A standard *n?x program, often hardcoded into the shell because of its frequent use.

test allows a shell programmer to test various conditions that result in a boolean value.  It is usually used in combination with other shell components, such as if, (allowing parts of a shell script to be executed conditionally) or while (to perform the test on a loop).

test takes various arguments, interprets them as a large boolean expression (see below), and sets its exit status code to 0 if the expression is true or some nonzero value if it is false.

test is aliased by every *nix system to "[", which makes

if [ -f "$dest" ]

equivalent to

if test -f "$dest"

If test is invoked as "[", the last argument must be, of course , "]".



The most basic expressions to test are literal strings.  However, your shell can build complex string variables from shell variables (or command substitution) and test won't know the difference.

There are string comparison operators that take two expressions and compare the strings resulting from them.

expr1 = expr2   equality
expr1 != expr2  inequality
expr1           is the string nonempty?
-z expr1        is the string empty?
-n expr1        is the string nonempty?

RECORD LIST
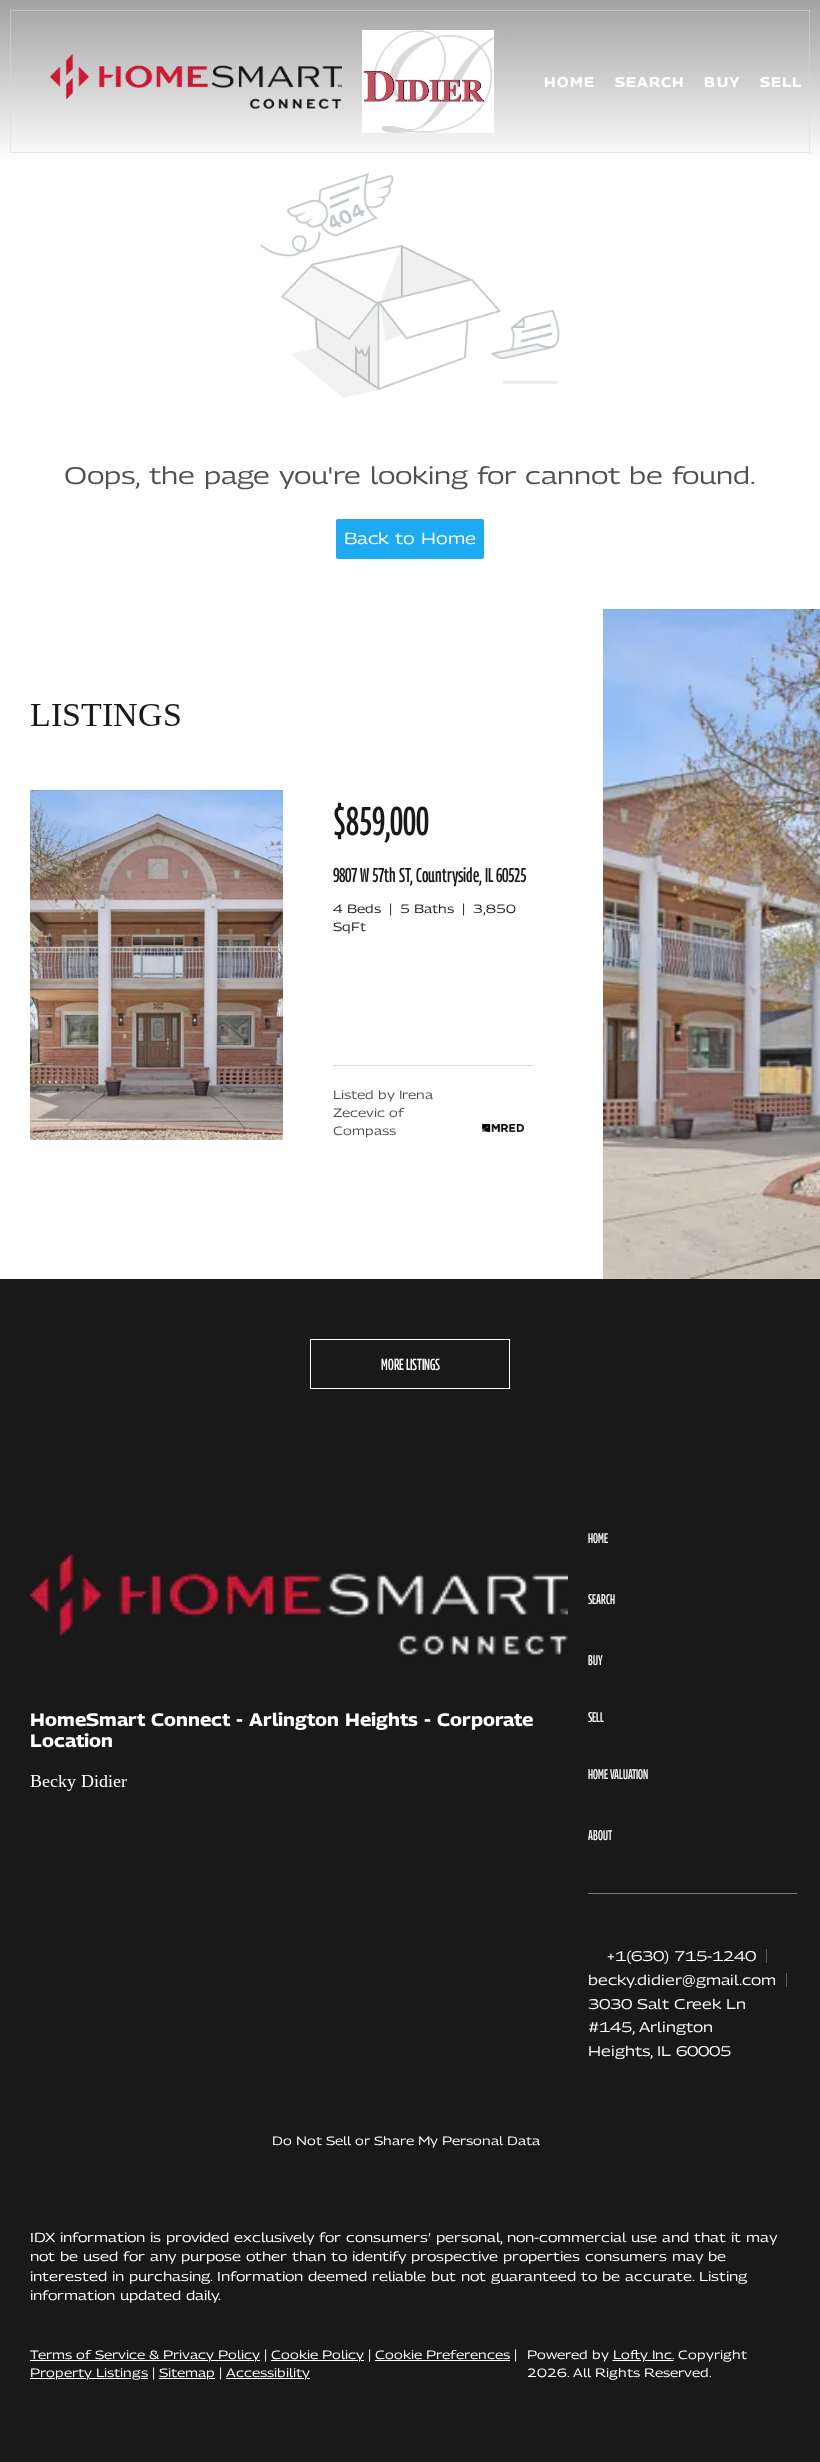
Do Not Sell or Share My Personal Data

--

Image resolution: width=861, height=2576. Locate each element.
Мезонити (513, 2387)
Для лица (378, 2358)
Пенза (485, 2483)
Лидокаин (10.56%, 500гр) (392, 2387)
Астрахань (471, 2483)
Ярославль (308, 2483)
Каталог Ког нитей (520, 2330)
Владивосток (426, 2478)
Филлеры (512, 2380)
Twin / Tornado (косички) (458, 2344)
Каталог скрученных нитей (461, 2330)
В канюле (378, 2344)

OBJECTIVES
[A] From the passage on the shell test command, reproduce word for word the span from "equivalent to" up to and including "resulting from them.".
[B] Summarize the passage on the shell test command in two sentences.
[C] List every operator symbol in the string comparison table of the passage on the shell test command, with the meaning given for each.

ANSWERS TO THE PROBLEMS
[A]
equivalent to

if test -f "$dest"

If test is invoked as "[", the last argument must be, of course , "]".



The most basic expressions to test are literal strings.  However, your shell can build complex string variables from shell variables (or command substitution) and test won't know the difference.

There are string comparison operators that take two expressions and compare the strings resulting from them.

[B] test is a standard *nix program, often hardcoded into the shell, that interprets its arguments as a boolean expression and sets its exit status to 0 if the expression is true or to a nonzero value if it is false. It is usually combined with shell components such as if or while, is aliased to "[" (in which case the last argument must be "]"), and provides string comparison operators.

[C]
- =: equality
- !=: inequality
- -z: is the string empty?
- -n: is the string nonempty?